What is required:
Output each record verbatim, with pictures left out.

Data to use:

+ + + + +

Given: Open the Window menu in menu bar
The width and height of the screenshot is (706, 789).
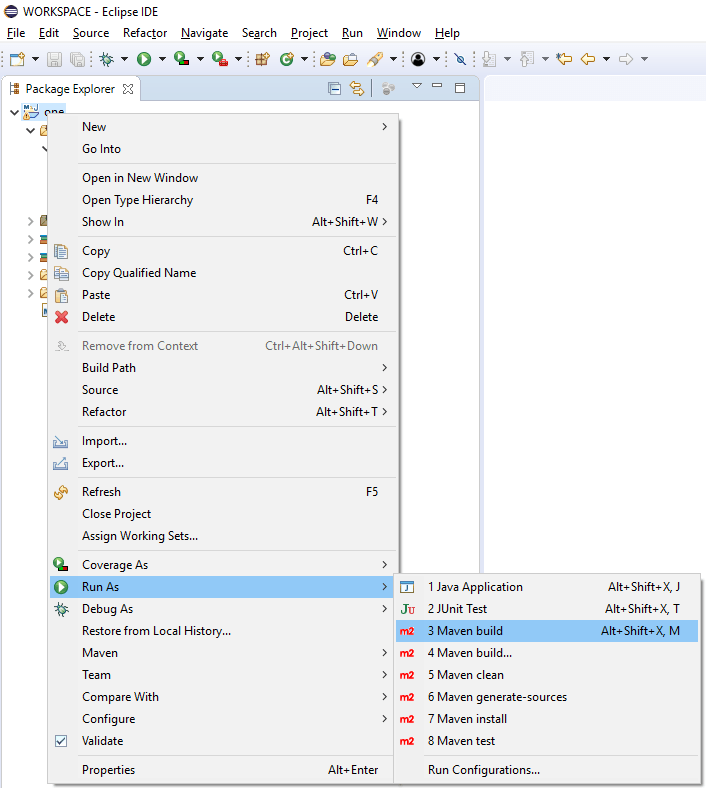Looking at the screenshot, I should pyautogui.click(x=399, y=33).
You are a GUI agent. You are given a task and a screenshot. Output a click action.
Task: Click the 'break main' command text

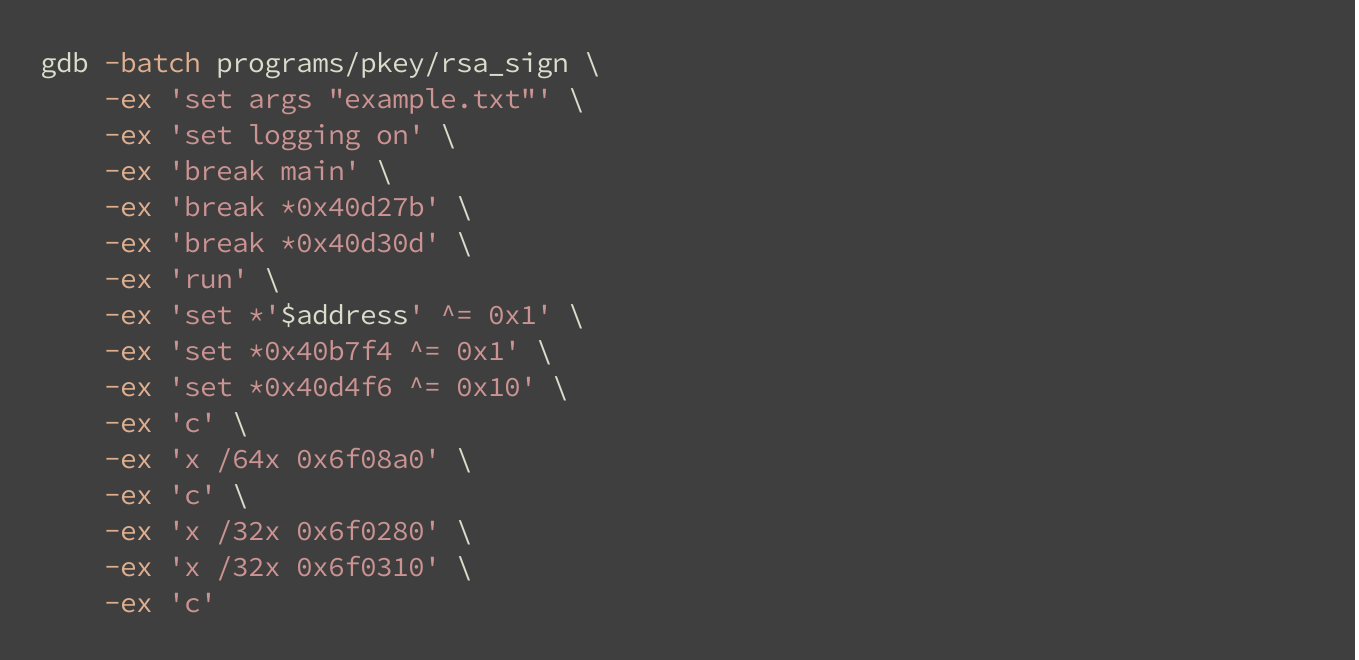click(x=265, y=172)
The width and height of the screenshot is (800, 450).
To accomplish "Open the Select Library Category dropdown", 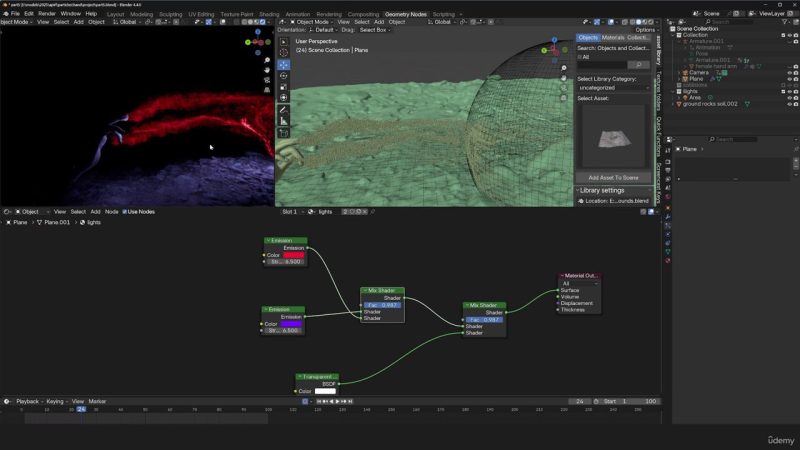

+ + + + +

Result:
Given: Open the Window menu in menu bar
The width and height of the screenshot is (706, 789).
Looking at the screenshot, I should pyautogui.click(x=399, y=33).
You are a GUI agent. You are given a task and a screenshot. Output a click action.
Task: Click the 'break main' command text

click(x=265, y=172)
The width and height of the screenshot is (800, 450).
To accomplish "Open the Select Library Category dropdown", 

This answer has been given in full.